__WHAT YOU SHOULD DO__. Return, in their exact form, the lines that lie between the start of the data below and the line containing "Viewport: 304px width, 213px height.", with both ends included.

Top of DATA EXTRACT

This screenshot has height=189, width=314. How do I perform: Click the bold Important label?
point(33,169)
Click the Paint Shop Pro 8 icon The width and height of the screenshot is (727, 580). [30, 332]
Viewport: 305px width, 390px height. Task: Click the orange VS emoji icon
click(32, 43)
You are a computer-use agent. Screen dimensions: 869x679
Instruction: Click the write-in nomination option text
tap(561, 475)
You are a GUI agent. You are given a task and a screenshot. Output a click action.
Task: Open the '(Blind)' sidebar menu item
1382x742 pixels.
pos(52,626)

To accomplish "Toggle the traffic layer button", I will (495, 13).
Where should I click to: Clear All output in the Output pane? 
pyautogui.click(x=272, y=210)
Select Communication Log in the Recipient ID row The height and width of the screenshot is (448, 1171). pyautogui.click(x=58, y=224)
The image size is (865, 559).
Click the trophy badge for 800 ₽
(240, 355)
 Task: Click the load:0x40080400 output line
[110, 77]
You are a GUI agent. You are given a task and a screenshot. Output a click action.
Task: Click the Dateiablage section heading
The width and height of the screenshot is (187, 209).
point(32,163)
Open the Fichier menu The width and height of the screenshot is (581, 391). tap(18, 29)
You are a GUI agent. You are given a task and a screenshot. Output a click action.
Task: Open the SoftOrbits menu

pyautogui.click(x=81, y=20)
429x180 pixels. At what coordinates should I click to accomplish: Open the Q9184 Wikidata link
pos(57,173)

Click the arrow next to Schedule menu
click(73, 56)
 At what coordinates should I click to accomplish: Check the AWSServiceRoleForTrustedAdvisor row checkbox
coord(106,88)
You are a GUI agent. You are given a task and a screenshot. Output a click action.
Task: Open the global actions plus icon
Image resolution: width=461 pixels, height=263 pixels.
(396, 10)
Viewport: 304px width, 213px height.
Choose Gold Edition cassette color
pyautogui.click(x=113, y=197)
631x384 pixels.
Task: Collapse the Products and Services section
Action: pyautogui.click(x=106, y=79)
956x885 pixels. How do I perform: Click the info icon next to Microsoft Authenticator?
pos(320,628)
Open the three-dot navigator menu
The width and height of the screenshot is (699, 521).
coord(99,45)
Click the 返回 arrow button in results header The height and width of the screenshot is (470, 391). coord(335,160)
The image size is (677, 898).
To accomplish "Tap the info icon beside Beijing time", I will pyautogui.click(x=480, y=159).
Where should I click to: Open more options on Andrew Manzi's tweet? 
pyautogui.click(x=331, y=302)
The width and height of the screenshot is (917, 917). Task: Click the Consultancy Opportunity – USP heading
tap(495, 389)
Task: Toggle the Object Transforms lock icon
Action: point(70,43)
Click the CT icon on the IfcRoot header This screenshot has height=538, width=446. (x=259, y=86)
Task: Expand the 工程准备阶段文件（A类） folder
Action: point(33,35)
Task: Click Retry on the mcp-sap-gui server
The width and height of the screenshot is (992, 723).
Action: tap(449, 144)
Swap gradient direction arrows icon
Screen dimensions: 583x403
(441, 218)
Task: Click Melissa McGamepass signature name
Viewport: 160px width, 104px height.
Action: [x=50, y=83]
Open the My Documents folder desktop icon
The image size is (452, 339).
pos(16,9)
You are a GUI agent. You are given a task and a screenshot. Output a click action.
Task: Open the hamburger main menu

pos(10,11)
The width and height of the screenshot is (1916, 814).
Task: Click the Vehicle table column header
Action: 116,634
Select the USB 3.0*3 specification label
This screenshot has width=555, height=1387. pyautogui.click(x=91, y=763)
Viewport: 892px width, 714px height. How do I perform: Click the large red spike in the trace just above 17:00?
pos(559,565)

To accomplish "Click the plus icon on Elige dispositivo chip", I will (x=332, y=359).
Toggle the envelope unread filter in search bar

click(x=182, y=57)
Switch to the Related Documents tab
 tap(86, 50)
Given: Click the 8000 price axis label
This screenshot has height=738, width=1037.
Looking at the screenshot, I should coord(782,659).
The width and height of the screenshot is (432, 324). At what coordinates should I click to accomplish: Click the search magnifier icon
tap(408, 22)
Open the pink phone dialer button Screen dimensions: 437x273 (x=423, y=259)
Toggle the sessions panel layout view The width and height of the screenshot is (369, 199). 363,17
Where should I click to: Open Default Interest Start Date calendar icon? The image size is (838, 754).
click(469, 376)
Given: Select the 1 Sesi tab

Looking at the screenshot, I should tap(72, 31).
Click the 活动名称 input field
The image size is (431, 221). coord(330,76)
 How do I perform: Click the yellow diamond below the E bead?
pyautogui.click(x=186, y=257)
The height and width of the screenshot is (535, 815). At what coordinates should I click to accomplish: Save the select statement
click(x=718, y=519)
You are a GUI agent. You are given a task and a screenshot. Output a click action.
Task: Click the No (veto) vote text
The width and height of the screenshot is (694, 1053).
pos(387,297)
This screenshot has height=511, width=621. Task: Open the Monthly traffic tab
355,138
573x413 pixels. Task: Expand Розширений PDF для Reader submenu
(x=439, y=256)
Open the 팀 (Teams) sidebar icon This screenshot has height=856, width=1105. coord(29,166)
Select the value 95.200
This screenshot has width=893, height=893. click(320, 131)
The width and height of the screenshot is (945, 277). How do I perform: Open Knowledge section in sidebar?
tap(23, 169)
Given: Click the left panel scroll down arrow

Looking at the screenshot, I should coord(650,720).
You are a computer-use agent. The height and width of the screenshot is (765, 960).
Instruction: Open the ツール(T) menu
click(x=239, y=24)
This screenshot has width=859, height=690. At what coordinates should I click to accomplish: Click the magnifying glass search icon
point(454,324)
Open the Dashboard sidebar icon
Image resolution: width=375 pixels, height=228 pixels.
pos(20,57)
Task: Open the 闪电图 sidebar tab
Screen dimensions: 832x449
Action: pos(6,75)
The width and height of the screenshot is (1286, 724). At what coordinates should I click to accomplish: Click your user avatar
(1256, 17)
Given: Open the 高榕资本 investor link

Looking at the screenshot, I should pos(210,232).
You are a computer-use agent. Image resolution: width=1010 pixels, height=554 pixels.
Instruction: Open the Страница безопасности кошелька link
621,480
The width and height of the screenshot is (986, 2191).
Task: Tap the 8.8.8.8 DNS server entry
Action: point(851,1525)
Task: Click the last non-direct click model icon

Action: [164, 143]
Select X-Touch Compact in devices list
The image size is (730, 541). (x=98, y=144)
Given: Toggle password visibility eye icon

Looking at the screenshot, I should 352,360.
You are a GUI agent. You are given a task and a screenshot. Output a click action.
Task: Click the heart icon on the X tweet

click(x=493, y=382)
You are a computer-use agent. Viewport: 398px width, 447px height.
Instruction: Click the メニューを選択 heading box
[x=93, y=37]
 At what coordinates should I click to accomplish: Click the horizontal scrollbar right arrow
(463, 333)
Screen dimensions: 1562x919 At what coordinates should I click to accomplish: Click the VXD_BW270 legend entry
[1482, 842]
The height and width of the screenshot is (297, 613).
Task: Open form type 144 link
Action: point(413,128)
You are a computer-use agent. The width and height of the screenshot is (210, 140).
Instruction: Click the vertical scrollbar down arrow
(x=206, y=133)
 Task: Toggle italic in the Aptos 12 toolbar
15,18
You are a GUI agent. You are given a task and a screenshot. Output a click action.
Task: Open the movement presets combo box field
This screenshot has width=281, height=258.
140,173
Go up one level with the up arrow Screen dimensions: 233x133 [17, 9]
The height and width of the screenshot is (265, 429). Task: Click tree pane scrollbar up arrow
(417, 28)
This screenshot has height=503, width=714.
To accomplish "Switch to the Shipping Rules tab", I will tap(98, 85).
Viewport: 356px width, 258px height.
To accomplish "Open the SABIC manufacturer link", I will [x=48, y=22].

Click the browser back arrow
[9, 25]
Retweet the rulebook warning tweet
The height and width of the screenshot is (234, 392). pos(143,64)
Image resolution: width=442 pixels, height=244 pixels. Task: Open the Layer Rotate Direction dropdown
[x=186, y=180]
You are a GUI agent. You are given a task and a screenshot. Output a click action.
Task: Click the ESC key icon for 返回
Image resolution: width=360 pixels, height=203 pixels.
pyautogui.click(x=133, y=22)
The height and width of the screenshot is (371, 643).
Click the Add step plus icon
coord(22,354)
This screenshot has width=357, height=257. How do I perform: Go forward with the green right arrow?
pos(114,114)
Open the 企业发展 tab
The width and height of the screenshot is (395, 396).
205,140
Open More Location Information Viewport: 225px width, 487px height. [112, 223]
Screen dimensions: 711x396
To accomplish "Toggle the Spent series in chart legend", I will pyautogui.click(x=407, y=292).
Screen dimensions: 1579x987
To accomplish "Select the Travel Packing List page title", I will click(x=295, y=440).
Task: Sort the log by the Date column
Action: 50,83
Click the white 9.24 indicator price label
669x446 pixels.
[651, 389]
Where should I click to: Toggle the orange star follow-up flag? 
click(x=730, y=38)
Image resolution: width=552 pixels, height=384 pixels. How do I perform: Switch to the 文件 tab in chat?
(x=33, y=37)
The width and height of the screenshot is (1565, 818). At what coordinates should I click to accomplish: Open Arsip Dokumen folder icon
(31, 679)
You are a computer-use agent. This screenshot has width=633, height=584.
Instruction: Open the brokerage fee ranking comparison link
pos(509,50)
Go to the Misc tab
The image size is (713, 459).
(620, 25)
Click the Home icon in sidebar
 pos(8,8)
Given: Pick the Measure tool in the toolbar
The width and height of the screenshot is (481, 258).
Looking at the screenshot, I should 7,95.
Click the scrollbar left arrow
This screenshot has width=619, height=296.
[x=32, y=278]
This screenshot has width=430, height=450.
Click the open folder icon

Bottom of DATA EXTRACT

__RESPONSE TO THE EXERCISE__.
This screenshot has height=189, width=314. How do I perform: Click the bold Important label?
point(33,169)
Click the Paint Shop Pro 8 icon The width and height of the screenshot is (727, 580). [30, 332]
Viewport: 305px width, 390px height. Task: Click the orange VS emoji icon
click(32, 43)
You are a computer-use agent. Screen dimensions: 869x679
Instruction: Click the write-in nomination option text
tap(561, 475)
You are a GUI agent. You are given a task and a screenshot. Output a click action.
Task: Open the '(Blind)' sidebar menu item
1382x742 pixels.
pos(52,626)

To accomplish "Toggle the traffic layer button", I will (495, 13).
Where should I click to: Clear All output in the Output pane? 
pyautogui.click(x=272, y=210)
Select Communication Log in the Recipient ID row The height and width of the screenshot is (448, 1171). pyautogui.click(x=58, y=224)
The image size is (865, 559).
Click the trophy badge for 800 ₽
(240, 355)
 Task: Click the load:0x40080400 output line
[110, 77]
You are a GUI agent. You are given a task and a screenshot. Output a click action.
Task: Click the Dateiablage section heading
The width and height of the screenshot is (187, 209).
point(32,163)
Open the Fichier menu The width and height of the screenshot is (581, 391). tap(18, 29)
You are a GUI agent. You are given a task and a screenshot. Output a click action.
Task: Open the SoftOrbits menu

pyautogui.click(x=81, y=20)
429x180 pixels. At what coordinates should I click to accomplish: Open the Q9184 Wikidata link
pos(57,173)

Click the arrow next to Schedule menu
click(73, 56)
 At what coordinates should I click to accomplish: Check the AWSServiceRoleForTrustedAdvisor row checkbox
coord(106,88)
You are a GUI agent. You are given a task and a screenshot. Output a click action.
Task: Open the global actions plus icon
Image resolution: width=461 pixels, height=263 pixels.
(396, 10)
Viewport: 304px width, 213px height.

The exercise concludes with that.